Кен усмехнулся при виде аппетита, с которым она поедала тост.

— Да, хотя потребовались недюжинные усилия, чтобы его уговорить. И еще он ужасно боялся, что ты что-нибудь заподозришь.

— Возможно, так и случилось бы, если бы я не была такой усталой, — призналась Грейс.

Кен чувствовал, что его переполняет любовь к ней. Это был огромный риск — попытаться ускорить события, пробравшись в ее постель. Но, к счастью, это сработало, и теперь они могли открыто говорить обо всем.

Грейс закончила свой поздний завтрак в постели. Кен опять потянулся к ней и, нежно обняв, поцеловал.

Зазвонил телефон, и Кен, выругавшись, схватил трубку.

— Привет, мама, — ответил он.

Голова Грейс лежала на плече Кена, и она отчетливо слышала каждое слово.

— Кен, я хочу говорить не с тобой, а с моей будущей невесткой, твоей ненаглядной Грейс. У тебя уже было достаточно времени, чтобы пообщаться с ней. Позови ее к телефону сию же минуту, я расскажу ей о чудесном магазинчике в Женеве, где можно все купить для малыша.


Оставив Моник и Питера ворковать над внуком, Кен и Грейс отправились прогуляться по окрестностям.

Стоял чудесный летний день, во всей природе царила сладкая лень, и Грейс, обхватив руками теплый золотистый ствол сосны, росшей на склоне, воскликнула:

— Господи, я готова всю жизнь провести здесь, вот так, ничего не делая!

Кен, с любящей улыбкой взглянув на нее, заметил:

— Но, тем не менее, ты собираешься вернуться в Пайнвуд, к своей работе?

Он зашагал по тропинке, которая все круче и круче уводила вверх, и Грейс, последовав за ним, ответила:

— Только на время, пока не удостоверюсь, что школа перешла в надежные руки… Куда мы идем?

— Я хочу показать тебе одно место. Хотел бы показать и человека, но счастливым молодым женщинам опасно встречаться с колдуньями.

— С колдуньями? — недоумевающе и немного испуганно переспросила Грейс и тут же вздрогнула, заметив выше по тропинке величественную худощавую фигуру, которую не мог видеть обернувшийся к ней Кен.

Заметив ее испуг, он остановился и приобнял жену за плечи.
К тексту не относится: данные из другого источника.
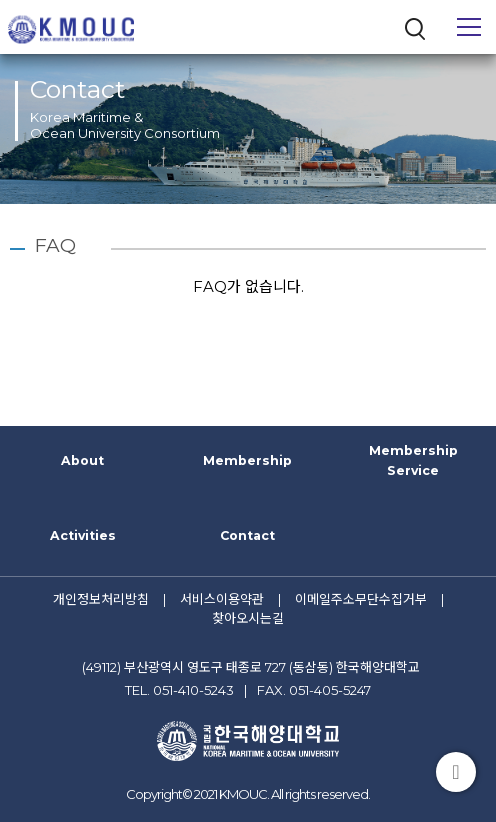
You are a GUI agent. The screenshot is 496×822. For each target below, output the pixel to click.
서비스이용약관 (222, 599)
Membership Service (413, 460)
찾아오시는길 (248, 618)
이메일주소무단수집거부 (361, 599)
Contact (247, 535)
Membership (247, 460)
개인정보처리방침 (101, 599)
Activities (83, 535)
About (82, 460)
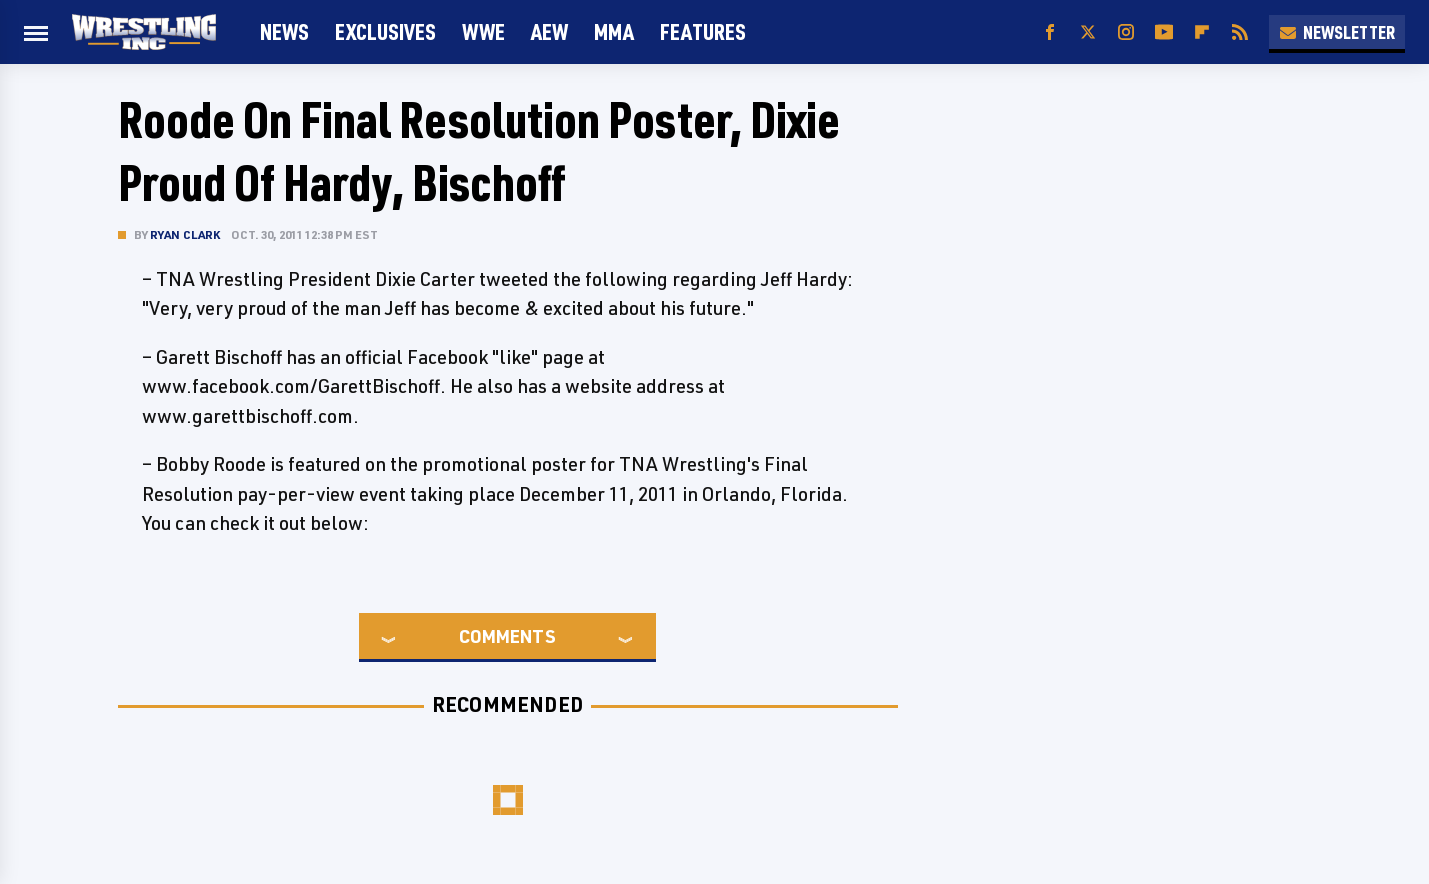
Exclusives (385, 31)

— Что случилось, милая? — с тревогой спросил он, и, проследив за ее взглядом, тоже заметил очень старую женщину и крепче сжал плечи Грейс.

Женщина уже приблизилась к ним. И Грейс, увидевшая ее улыбку, почему-то сразу успокоилась. Скрипучим высоким голосом женщина произнесла:

— Не бойтесь, дети… Шанталь умеет варить только суп. Что же до приворотного зелья… Это уж варите сами, хе-хе…

Она прошла мимо, а Грейс и Кен еще долго стояли обнявшись на тропинке с какими-то зачарованными лицами, а потом тоже зашагали вниз, к сверкающему под солнцем озеру.